-- Problems to solve --
**1)** Using the passage on Altitude Film Distribution, answer these:
(a) Who launched the parent company, and in what year?
(b) What was the distributor's first release?
(c) Which director did Altitude partner with on the documentary about Whitney Houston?
**2)** Continue the passage on Altitude Film Distribution from its last sentence.

═════ Reading passage

Altitude Film Distribution is a British film distribution company, part of the Altitude Film Entertainment group. The parent company was launched in 2012 by Optimum Releasing founder Will Clarke.  Altitude Film Entertainment is vertically integrated, with divisions that handle film production, finance and international sales, as well as UK distribution.

History 
Altitude Film Distribution's first release came in 2014 with the Oscar-winning documentary 20 Feet from Stardom, which was followed by Fruitvale Station and Abel Ferrara's  Welcome to New York. In 2015, Altitude released Ira Sachs' Love Is Strange; a biopic film, Amy, about the British singer Amy Winehouse, which was directed by Asif Kapadia and was released in cinemas on 3 July 2015 in the United Kingdom; international espionage thriller Spooks: The Greater Good; and Narcopolis, a science fiction film. In 2016, they released Bolshoi Babylon, a behind-the-scenes portrait of Moscow's Bolshoi Theatre. On 27 April 2016 it was announced that Altitude would partner with the British Academy Award winning film director Kevin Macdonald, on a new documentary film on Whitney Houston's life and death. It was released in 2018. It's been revealed that the movie is to include rare unheard tracks & performances, with family members & friends to help build up the film through recorded interviews and archive footage.

══════════
═════ Collected data

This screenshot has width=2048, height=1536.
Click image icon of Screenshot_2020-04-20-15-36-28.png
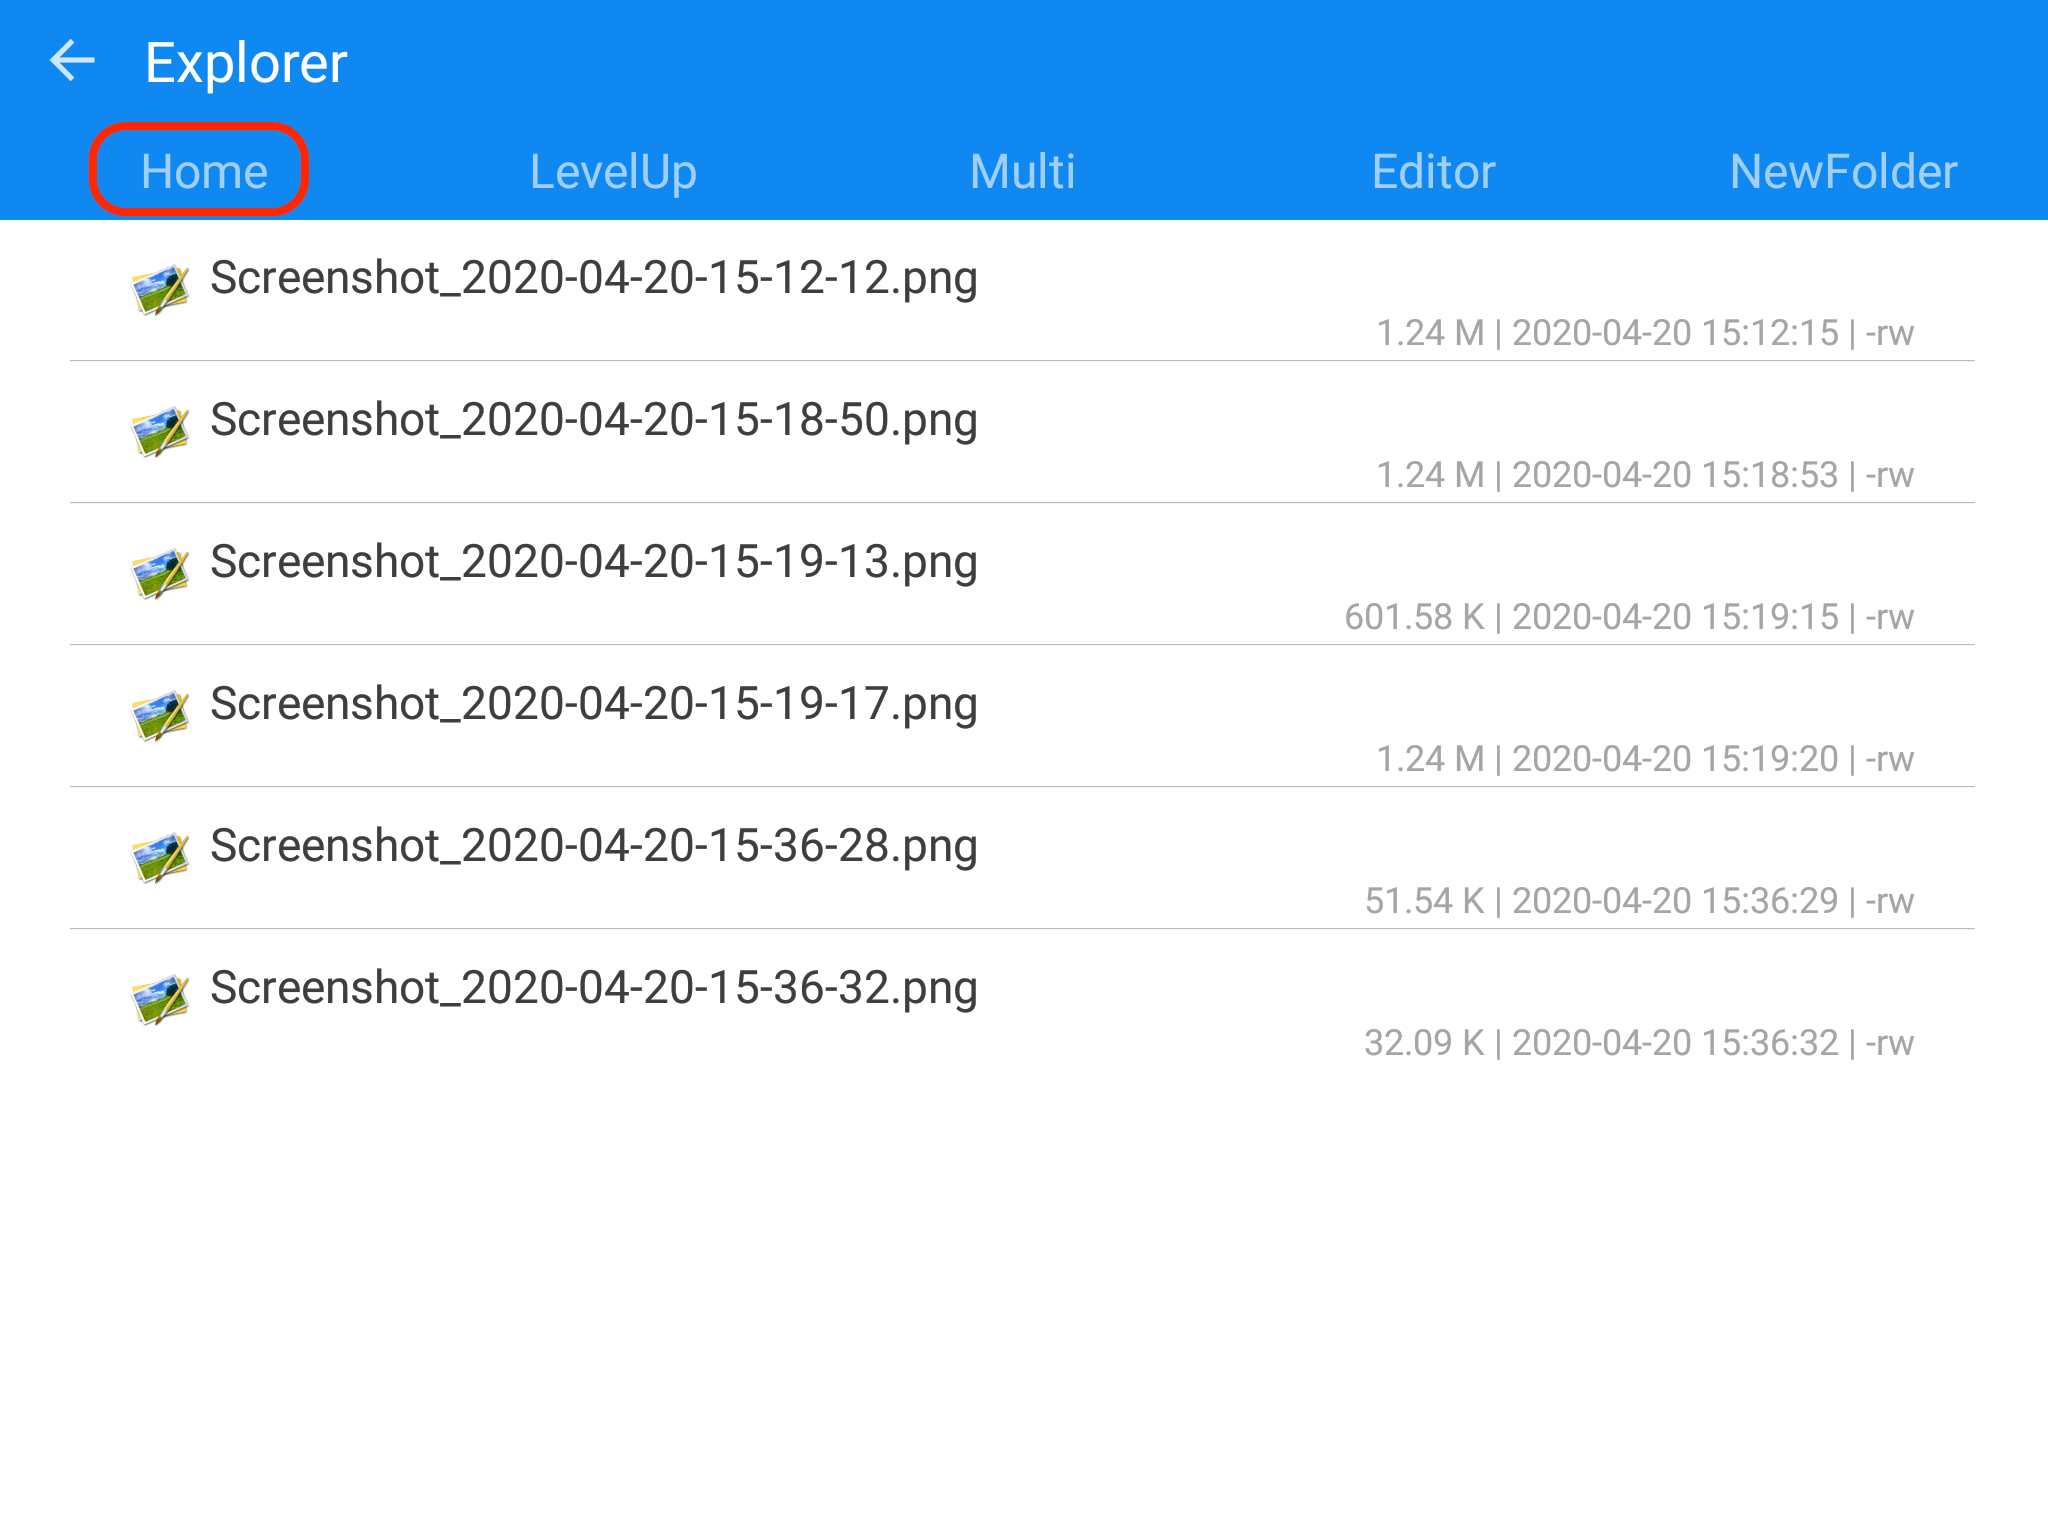160,857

══════════

-- Answers in order --
**1)**
(a) Will Clarke, founder of Optimum Releasing, in 2012.
(b) The documentary 20 Feet from Stardom, in 2014.
(c) Kevin Macdonald.

**2)**
Filmography

Select cinema releases

Home Entertainment Releases

Altitude Film Entertainment

Altitude Film Entertainment is a British entertainment Company.The company comprises Altitude Film Production led by Will Clarke chairman and joint-CEO with Andy Mayson; Altitude Film Sales with Managing Director Mike Runagall; and Altitude Film Distribution with Managing Director, Hamish Moseley. 

On 21 February 2020, 30West acquired a minority stake in Altitude Film Entertainment. On 4 March that same year, Altitude created Altitude Factual, a unit for natural history documentaries.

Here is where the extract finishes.